━━━ Page excerpt
While cryptocurrency is not recognized as legal tender by most governments, its use as a medium of exchange is slowly gaining acceptance worldwide. More and more merchants allow payment via Bitcoin and other cryptocurrencies, with exchanges like Coinbase seeing transactions in the hundreds of millions every year. 

Before you decide whether you should hop onto the crypto bandwagon, you need to make a number of considerations. Cryptocurrency is said to be more secure than credit cards and other cashless systems, but there is still a chance that digital wallets can be hacked. But before launching into the merits and demerits of adopting crypto, you need to understand what it is.

Cryptocurrency Basics 

As the name suggests, cryptocurrency is a form of currency that is purely digital and is encrypted to guarantee its security. It is a form of currency to the extent that it facilitates the exchange of goods and services. Unlike fiat currency, it does not have a physical representation, and its value is not anchored on a precious commodity.  

The fact that the federal reserve or any government does not centrally regulate it means that it doesn’t qualify as legal tender. Instead, it is held in many digital wallets in hard drives distributed around the world. Cryptocurrency transactions are recorded in an open digital ledger known as a blockchain. 

Not every seller will accept bitcoin or other digital currencies currently, but the acceptance of such forms of payment is steadily gaining traction. Some providers of web hosting services accept cryptocurrency, and PayPal recently availed digital wallets to its customers.  

Taxing Cryptocurrency

One other key consideration you should weigh before opening the door to crypto users is cryptocurrency taxation. The fact that this form of currency is not governed centrally doesn’t mean the Internal Revenue Service (IRS) lets digital currency transactions fly below its radar. Au contraire, the IRS recently published guidelines on how it expects crypto transactions to be filed. 

Among the key points in those guidelines is the fact that the IRS treats cryptocurrency as property when it comes to federal tax. You are expected to pay income tax on the fair market value of any cryptocurrency you receive as payment from your customers.

It’s wise to reach out to crypto bookkeeping services to offer assistance in this department so that you’re sure you’ve covered all IRS requirements. The last thing you need is to divert your hard-earned revenue to the payment of fines.
━━━━━━
Problems to work on
**a.** From the cryptocurrency excerpt, quote the passage from "Before you decide" to "a precious commodity.".
**b.** Answer these questions using the cryptocurrency excerpt:
(i) In what open digital ledger are cryptocurrency transactions recorded?
(ii) Which company recently made digital wallets available to its customers?
(iii) For federal tax, what does the IRS treat cryptocurrency as?
**c.** Please condense the paragraph of the cryptocurrency excerpt that begins "As the name suggests" into a shorter version that keeps its main facts.
━━━ Given data
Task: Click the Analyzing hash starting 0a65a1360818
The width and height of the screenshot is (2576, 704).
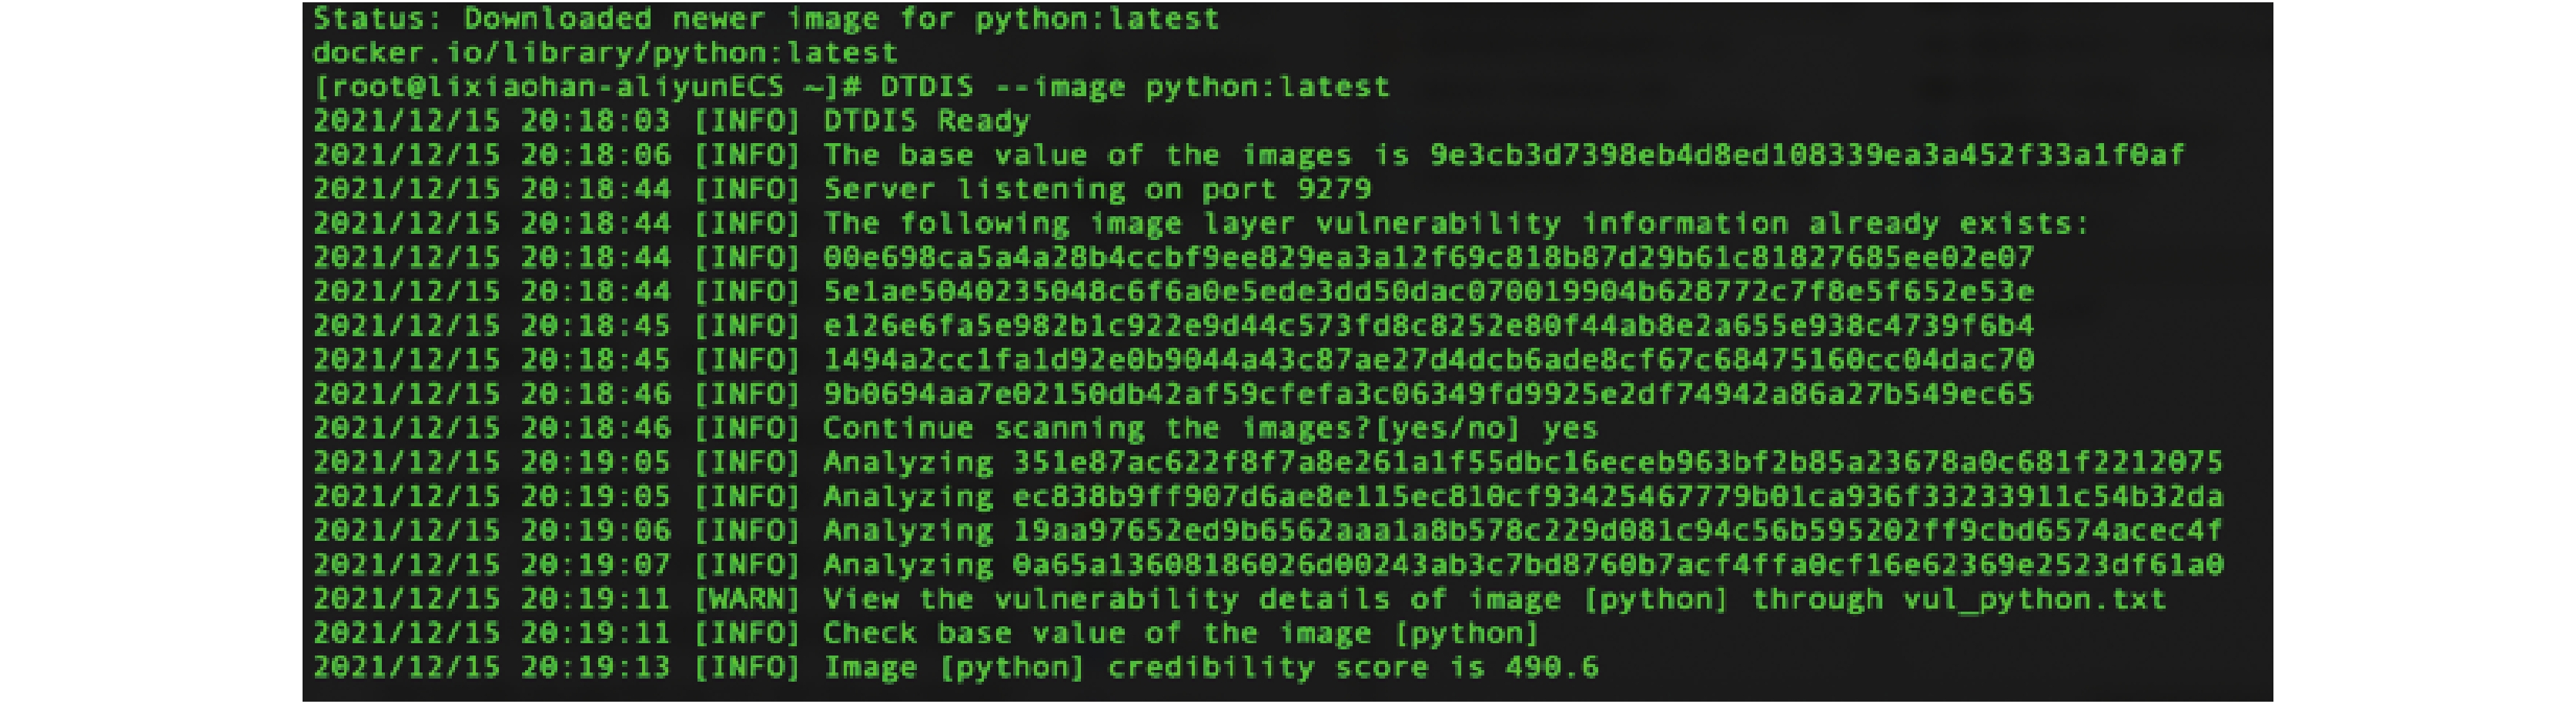Action: pyautogui.click(x=1618, y=565)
━━━━━━
Solutions to the exercise
**a.**
Before you decide whether you should hop onto the crypto bandwagon, you need to make a number of considerations. Cryptocurrency is said to be more secure than credit cards and other cashless systems, but there is still a chance that digital wallets can be hacked. But before launching into the merits and demerits of adopting crypto, you need to understand what it is.

Cryptocurrency Basics 

As the name suggests, cryptocurrency is a form of currency that is purely digital and is encrypted to guarantee its security. It is a form of currency to the extent that it facilitates the exchange of goods and services. Unlike fiat currency, it does not have a physical representation, and its value is not anchored on a precious commodity.

**b.**
(i) A blockchain.
(ii) PayPal.
(iii) Property.

**c.** Cryptocurrency is a purely digital, encrypted form of currency that facilitates the exchange of goods and services. Unlike fiat currency, it has no physical representation, and its value is not anchored on a precious commodity.